We need:
- Python 2.7
- Virtualenv (pip install virtualenv && virtuale envMyEnv && source envMyEnv/bin/activate)
- MrJob (pip install mrjob)
- Download MovieData DB (100K) http://grouplens.org/datasets/movielens/
- Put the unzip folder into src-movies folder
Check -> https://github.com/alexcomu/big-data-basics to read a simple introduction on MapReduce and Hadoop.
Check the example under the folder: src/01-understanding-mapreduce/...
Count occurrences of rating value from movie DB.
Calculate For each Age the Avarage of friends. Data (csv) Structure:
ID, Name, Age, Number of Friends
How to Run:
$ python src/01-understanding-mapreduce/02_avarage_friends.py CSV-SOURCE.csv > result.txt
Check for each location the minimum or maximum temperature.
Src file:
03_temperature.csv
How to Run:
$ python src/01-understanding-mapreduce/03_temperature_extreme.py CSV-SOURCE.csv > result.txt
Calculate the word frequency from a book source.
How to Run:
$ python src/01-understanding-mapreduce/04_word_frequency.py CSV-SOURCE.csv > result.txt
Calculate word frequency and then order the list by frequency using 2 MapReduce Jobs in series.

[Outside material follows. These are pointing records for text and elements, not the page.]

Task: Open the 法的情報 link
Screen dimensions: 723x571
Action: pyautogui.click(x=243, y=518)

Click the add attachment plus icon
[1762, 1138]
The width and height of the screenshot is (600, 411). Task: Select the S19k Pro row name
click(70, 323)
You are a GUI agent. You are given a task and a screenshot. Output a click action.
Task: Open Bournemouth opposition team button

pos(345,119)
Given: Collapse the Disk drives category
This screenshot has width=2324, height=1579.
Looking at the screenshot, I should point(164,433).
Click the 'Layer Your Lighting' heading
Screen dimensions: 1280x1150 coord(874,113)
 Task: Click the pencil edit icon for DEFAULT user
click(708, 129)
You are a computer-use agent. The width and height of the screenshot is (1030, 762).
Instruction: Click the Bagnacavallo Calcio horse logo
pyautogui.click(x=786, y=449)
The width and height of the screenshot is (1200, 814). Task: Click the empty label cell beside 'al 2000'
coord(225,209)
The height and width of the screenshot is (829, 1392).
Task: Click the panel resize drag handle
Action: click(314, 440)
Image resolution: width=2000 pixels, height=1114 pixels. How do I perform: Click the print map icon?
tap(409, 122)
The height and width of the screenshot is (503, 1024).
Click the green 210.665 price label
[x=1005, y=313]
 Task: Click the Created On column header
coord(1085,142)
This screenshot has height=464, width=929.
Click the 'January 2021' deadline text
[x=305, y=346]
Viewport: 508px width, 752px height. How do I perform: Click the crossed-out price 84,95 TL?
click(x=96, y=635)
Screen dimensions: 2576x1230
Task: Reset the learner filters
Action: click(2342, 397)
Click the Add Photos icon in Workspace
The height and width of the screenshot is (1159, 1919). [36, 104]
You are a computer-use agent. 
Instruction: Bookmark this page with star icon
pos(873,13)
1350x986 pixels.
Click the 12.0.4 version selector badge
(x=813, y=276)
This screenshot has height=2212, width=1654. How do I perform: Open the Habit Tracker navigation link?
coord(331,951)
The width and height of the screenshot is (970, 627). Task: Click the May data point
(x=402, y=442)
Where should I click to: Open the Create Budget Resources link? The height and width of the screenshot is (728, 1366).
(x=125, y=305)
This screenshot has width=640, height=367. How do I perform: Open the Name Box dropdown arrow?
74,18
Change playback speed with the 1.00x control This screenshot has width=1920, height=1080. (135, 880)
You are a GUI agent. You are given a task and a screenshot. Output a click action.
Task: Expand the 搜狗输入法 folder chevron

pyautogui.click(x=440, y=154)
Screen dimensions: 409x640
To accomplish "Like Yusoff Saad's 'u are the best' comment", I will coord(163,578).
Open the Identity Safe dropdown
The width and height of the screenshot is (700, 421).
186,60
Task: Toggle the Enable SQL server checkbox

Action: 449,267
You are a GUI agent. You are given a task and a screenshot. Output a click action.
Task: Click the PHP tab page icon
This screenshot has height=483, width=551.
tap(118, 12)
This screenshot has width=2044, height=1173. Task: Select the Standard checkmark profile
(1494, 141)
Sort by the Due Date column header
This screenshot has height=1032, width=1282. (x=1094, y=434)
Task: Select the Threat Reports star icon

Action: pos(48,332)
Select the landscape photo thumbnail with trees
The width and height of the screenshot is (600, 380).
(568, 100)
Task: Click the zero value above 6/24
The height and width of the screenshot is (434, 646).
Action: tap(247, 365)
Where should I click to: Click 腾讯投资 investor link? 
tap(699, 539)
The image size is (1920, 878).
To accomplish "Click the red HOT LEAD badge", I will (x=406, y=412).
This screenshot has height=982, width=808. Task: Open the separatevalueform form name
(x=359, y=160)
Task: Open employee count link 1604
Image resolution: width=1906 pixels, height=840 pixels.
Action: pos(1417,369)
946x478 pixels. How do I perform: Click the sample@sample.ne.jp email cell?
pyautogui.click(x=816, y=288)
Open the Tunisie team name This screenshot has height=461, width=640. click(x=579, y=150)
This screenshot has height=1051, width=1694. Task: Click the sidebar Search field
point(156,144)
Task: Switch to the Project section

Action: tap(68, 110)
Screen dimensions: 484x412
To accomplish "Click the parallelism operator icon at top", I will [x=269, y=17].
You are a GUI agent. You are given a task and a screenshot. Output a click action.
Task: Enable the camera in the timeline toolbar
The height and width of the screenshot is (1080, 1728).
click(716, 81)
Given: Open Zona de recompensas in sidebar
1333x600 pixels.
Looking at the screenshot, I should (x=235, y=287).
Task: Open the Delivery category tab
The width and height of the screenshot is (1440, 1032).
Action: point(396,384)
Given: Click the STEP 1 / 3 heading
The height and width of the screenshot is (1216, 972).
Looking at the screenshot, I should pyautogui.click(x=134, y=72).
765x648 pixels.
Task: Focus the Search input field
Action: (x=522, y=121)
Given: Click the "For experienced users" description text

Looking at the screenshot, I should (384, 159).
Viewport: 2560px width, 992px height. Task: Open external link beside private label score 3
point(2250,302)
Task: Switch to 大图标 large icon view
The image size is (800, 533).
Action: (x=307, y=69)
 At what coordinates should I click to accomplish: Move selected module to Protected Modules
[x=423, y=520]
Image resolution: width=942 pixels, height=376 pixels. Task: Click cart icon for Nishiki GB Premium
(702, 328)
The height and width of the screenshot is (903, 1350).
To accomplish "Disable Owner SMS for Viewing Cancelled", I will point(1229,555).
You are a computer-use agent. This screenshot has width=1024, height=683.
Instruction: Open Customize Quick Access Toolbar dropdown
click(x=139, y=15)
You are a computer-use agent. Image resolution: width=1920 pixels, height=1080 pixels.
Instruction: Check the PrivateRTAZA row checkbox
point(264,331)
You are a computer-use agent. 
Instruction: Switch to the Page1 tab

The Input of the second job will be the output of the first one, so the second Map function will sort the result of the first reducer by occurrences and the second Reducer will only print the result.
How to Run:
$ python src/01-understanding-mapreduce/04_word_frequency_orderBy_frequency.py CSV-SOURCE.csv > result.txt
For each customer from an input file (05_customer_order.csv) extract how much he spent.
How to Run:
$ python src/01-understanding-mapreduce/05_total_spend_by_customer.py CSV-SOURCE.csv > result.txt
Is like embedding reducer part into mapping function to have more efficient processes. Check the example "06_combiner_example1.py"! Is quite useful on elastic map reduce to do some reduction for improvements
Count occurrences of each movie rating from movie DB and find the most rated movie.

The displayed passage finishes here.